Мари пересказывала своими словами поэму "Москва – Петушки", которую в далёкой молодости услышала по "Радио Свобода". Она только выпускала двусмысленности, которые Богу знать было вовсе не обязательно.

Полномоченные собрали съезд. Первым делом они переловили всех кур в деревне. После принялись бегать за девками. У нас девок в этом году урожай. Сто, или двести штук. Ядрёные получились, красномордые. Всё при всём. Полномоченные которые прибыли из стран Азии, конечно, у них глаза на лоб. Дома такого не увидишь.
А заречный отанман Кудреёр, он на слуху тогда был, прознал и тёмной ночкой переправился на этот берег с войском. Он государев был, Кудреёр, да разошлись насчёт пенсионного возраста. Ну и понизили: перевели его из люциферов в простые люминофоры. Гордому человеку это не по ндраву. Поднял восстание, ушёл в Зареку.

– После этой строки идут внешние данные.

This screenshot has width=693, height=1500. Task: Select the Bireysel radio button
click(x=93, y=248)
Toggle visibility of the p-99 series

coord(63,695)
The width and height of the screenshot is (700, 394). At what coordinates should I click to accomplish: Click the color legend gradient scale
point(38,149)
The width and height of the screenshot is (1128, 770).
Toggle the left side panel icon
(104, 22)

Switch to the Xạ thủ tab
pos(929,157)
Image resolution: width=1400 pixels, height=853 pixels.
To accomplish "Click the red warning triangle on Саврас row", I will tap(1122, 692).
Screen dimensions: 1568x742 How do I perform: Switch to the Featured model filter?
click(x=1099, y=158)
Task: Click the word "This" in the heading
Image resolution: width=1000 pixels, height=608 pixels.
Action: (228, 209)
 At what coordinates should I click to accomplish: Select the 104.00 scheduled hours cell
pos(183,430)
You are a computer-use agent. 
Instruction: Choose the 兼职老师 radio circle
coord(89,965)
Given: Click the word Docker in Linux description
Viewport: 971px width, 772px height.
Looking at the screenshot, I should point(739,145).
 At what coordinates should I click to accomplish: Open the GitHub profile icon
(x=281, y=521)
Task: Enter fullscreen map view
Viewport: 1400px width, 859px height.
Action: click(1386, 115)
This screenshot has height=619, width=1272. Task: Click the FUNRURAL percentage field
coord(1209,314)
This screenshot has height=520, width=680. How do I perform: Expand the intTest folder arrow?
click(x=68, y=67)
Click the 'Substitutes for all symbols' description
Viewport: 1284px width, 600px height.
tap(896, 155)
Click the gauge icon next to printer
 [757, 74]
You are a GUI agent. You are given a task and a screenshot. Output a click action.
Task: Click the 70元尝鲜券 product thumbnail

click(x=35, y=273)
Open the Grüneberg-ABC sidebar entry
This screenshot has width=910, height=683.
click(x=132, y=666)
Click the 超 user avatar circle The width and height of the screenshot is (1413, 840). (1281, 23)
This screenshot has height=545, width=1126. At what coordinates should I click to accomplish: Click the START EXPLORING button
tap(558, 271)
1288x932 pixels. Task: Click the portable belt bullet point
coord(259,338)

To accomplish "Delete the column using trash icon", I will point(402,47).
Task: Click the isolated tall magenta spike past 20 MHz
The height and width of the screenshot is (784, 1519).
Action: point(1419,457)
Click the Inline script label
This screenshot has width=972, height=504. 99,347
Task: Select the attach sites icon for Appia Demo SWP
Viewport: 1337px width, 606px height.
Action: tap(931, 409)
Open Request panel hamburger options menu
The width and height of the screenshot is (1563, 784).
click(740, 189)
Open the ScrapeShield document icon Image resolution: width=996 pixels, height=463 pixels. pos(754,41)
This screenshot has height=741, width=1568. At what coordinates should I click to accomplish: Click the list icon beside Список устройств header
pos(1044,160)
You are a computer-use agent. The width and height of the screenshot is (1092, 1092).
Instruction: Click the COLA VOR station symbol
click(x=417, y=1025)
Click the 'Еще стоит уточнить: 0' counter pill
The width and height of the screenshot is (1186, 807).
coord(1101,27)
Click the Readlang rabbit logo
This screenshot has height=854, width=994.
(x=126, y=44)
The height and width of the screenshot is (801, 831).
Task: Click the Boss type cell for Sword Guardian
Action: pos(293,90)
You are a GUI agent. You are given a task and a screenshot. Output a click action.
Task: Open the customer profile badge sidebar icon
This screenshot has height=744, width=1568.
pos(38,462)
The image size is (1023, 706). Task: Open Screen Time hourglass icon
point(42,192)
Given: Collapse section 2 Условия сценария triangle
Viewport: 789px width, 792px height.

После собрания полномоченный Микейкин читал стихи Пушкина жене пастора Ханне-Мари. Я вас увидел на собранье, как гений чистой красоты, ах, ангел мой: воспоминанье рисует мне твои черты... и дальше: всё ты, и ты, и ты, и ты... Знаем, помним со школьной скамьи эти божественные строки нашего великого поэта.
Вдруг – двери нараспашку... гул, гром... на лестнице стрельба! Те стреляют, эти отстреливаются, отступая на чердак: там пулемёт, там – Чапай с петькой.
Микейкин ловит момент и отступает первым, с ним жена пастора Ханне-Мари, снедаемая (ничего слово, да?) узнать продолжение... Забрались, заперли дверь. Те погибают десятками, сотнями, не в силах добиться до Чапая с петькой, кровавая тризна вершится по суду истории. А эти на сене... шуршат... Ханне-Мари кричит, но разрывы гранат не той системы заглушили эти крики, как и всё остальное не относящееся к делу. Ну, может, что получится на этот раз. Хорошо бы.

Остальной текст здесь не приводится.